Nothing should differ between your output and the entries below.

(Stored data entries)
##########
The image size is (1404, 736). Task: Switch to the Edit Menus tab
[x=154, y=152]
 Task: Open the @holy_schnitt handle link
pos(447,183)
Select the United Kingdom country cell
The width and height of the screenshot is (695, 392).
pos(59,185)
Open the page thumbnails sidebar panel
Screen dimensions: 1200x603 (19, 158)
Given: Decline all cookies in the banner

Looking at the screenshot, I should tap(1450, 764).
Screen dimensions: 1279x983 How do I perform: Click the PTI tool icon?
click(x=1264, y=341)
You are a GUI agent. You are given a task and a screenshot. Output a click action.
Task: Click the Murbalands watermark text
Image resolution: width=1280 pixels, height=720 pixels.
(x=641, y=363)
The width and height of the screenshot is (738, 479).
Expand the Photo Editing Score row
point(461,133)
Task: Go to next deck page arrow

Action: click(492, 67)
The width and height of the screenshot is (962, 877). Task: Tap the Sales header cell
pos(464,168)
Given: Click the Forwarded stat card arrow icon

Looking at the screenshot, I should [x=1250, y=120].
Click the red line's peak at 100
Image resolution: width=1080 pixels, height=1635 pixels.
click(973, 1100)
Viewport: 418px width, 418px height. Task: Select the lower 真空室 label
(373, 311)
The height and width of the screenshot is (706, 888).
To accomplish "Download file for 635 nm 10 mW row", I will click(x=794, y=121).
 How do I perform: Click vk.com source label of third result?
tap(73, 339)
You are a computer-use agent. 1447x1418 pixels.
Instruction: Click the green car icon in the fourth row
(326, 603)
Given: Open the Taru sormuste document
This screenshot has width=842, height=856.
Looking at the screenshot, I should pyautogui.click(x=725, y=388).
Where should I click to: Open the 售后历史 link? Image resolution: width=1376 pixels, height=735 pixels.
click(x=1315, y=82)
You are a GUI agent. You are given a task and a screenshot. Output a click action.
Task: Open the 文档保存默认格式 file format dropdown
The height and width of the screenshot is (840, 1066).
##########
### Answer to this problem
The image size is (1404, 736). Task: Switch to the Edit Menus tab
[x=154, y=152]
 Task: Open the @holy_schnitt handle link
pos(447,183)
Select the United Kingdom country cell
The width and height of the screenshot is (695, 392).
pos(59,185)
Open the page thumbnails sidebar panel
Screen dimensions: 1200x603 (19, 158)
Given: Decline all cookies in the banner

Looking at the screenshot, I should tap(1450, 764).
Screen dimensions: 1279x983 How do I perform: Click the PTI tool icon?
click(x=1264, y=341)
You are a GUI agent. You are given a task and a screenshot. Output a click action.
Task: Click the Murbalands watermark text
Image resolution: width=1280 pixels, height=720 pixels.
(x=641, y=363)
The width and height of the screenshot is (738, 479).
Expand the Photo Editing Score row
point(461,133)
Task: Go to next deck page arrow

Action: click(492, 67)
The width and height of the screenshot is (962, 877). Task: Tap the Sales header cell
pos(464,168)
Given: Click the Forwarded stat card arrow icon

Looking at the screenshot, I should [x=1250, y=120].
Click the red line's peak at 100
Image resolution: width=1080 pixels, height=1635 pixels.
click(973, 1100)
Viewport: 418px width, 418px height. Task: Select the lower 真空室 label
(373, 311)
The height and width of the screenshot is (706, 888).
To accomplish "Download file for 635 nm 10 mW row", I will click(x=794, y=121).
 How do I perform: Click vk.com source label of third result?
tap(73, 339)
You are a computer-use agent. 1447x1418 pixels.
Instruction: Click the green car icon in the fourth row
(326, 603)
Given: Open the Taru sormuste document
This screenshot has width=842, height=856.
Looking at the screenshot, I should pyautogui.click(x=725, y=388).
Where should I click to: Open the 售后历史 link? Image resolution: width=1376 pixels, height=735 pixels.
click(x=1315, y=82)
You are a GUI agent. You are given a task and a screenshot. Output a click action.
Task: Open the 文档保存默认格式 file format dropdown
The height and width of the screenshot is (840, 1066).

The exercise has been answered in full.